0 tests, 0 assertions, 0 failures, 0 errors, 0 skips
Below is the code that works apart from the one line of the code:
require "json"
require "selenium-webdriver"
gem "test-unit" #?
require "test/unit"
class EmployerSignupRuby2 < Test::Unit::TestCase
def setup
#driver = Selenium::WebDriver.for :firefox
#base_url = "http://0.0.0.0:3000/"
#accept_next_alert = true
#driver.manage.timeouts.implicit_wait = 30
#verification_errors = []
end
def teardown
#driver.quit
assert_equal [], #verification_errors
end
def test_employer_signup_ruby2
#driver.get(#base_url + "/employer_signup")
#driver.find_element(:id, "employer_first_name").clear
#driver.find_element(:id, "employer_first_name").send_keys "tester"
#driver.find_element(:id, "employer_last_name").clear
#driver.find_element(:id, "employer_last_name").send_keys "login-tester"
#driver.find_element(:id, "employer_email").clear
#driver.find_element(:id, "employer_email").send_keys "tester012345678901#test.com"
#driver.find_element(:id, "employer_password").clear
#driver.find_element(:id, "employer_password").send_keys "foobar"

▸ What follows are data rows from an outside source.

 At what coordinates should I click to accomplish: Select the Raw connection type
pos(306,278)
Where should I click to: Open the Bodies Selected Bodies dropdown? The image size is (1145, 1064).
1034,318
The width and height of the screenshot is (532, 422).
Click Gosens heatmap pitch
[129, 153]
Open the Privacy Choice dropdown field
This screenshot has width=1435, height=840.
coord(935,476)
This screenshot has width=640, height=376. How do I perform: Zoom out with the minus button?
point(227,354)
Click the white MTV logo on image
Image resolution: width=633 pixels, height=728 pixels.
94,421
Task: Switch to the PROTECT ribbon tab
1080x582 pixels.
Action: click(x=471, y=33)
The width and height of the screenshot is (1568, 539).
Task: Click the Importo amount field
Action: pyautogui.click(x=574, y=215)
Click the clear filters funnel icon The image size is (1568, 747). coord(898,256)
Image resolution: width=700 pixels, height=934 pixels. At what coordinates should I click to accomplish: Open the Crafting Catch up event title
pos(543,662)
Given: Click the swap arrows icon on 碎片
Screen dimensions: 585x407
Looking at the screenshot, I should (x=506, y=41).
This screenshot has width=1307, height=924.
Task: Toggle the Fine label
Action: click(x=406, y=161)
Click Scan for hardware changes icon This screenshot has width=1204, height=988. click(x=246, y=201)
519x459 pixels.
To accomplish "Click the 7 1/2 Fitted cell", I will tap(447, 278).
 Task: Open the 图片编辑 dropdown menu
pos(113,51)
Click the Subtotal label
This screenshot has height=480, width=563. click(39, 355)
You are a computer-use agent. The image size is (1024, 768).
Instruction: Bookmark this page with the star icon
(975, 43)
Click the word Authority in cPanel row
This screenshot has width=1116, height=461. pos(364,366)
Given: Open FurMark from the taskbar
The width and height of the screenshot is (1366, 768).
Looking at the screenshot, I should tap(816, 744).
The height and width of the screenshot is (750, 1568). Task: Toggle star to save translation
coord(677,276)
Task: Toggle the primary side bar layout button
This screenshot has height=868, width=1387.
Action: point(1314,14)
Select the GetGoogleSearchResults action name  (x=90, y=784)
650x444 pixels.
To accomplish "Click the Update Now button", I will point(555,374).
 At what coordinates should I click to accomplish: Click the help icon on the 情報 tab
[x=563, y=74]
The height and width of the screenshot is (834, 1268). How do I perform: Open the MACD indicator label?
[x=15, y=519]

#driver.find_element(:id, "employer_password_confirmation").clear
#driver.find_element(:id, "employer_password_confirmation").send_keys "foobar"
#driver.find_element(:name, "commit").click
verify { assert_match /.*Welcome/, #driver.find_element(:xpath, "//title").text }
end
def element_present?(how, what)
#driver.find_element(how, what)
#${receiver}.find_element(how, what)
true
rescue Selenium::WebDriver::Error::NoSuchElementError
false
end
def alert_present?()
#driver.find_element(how, what)
#${receiver}.switch_to.alert
true
rescue Selenium::WebDriver::Error::NoAlertPresentError
false
end
def verify(&blk)
yield
rescue Test::Unit::AssertionFailedError => ex
#verification_errors << ex
end
def close_alert_and_get_its_text(how, what)
alert = #driver.switch_to().alert()
#alert = ${receiver}.switch_to().alert()
alert_text = alert.text
if (#accept_next_alert) then
alert.accept()
else
alert.dismiss()
end
alert_text
ensure
#accept_next_alert = true
end
end
Actually, I can get the test to work (sort of) when I replace the one line of code with this:
verify { assert #driver.find_element(:xpath, '//title[contains(.,"Welcome")]') } #works!!
However if the “Welcome” text is missing (=test is failing), then the fix will remain in a loop indefinitely and I have interrupt (Ctrl + C) the test. So far this is the best fix I have found. If you know a better fix, please let me know, thanks :-)
My Gemfile has the following rails/selenium/test versions:
gem 'rails', '4.0.2'
gem 'selenium-webdriver', '~> 2.41.0' #this is the latest version
gem 'test-unit', '2.5.5'
gem 'rake', '10.2.2'
--
$ bundle show json
The gem json has been deleted. It was installed at:
/home/jyrki/.rvm/rubies/ruby-2.1.0/lib/ruby/gems/2.1.0/gems/json-1.8.1
Ruby 2.1.0
In addition, the export creates ruby code: ${receiver}.find_element(how, what) that doesn't work; so I needed to change it to #driver.find_element(how, what) to make it work.
Also, export creates a gem statement in addition to require statement for test-unit (lines 3-4):
gem "test-unit" #?
require "test/unit"
I might ask about this issue from Selenium Users Google Group as well
Btw, do you know if Selenium IDE exports work better with RSpec than Test::Unit?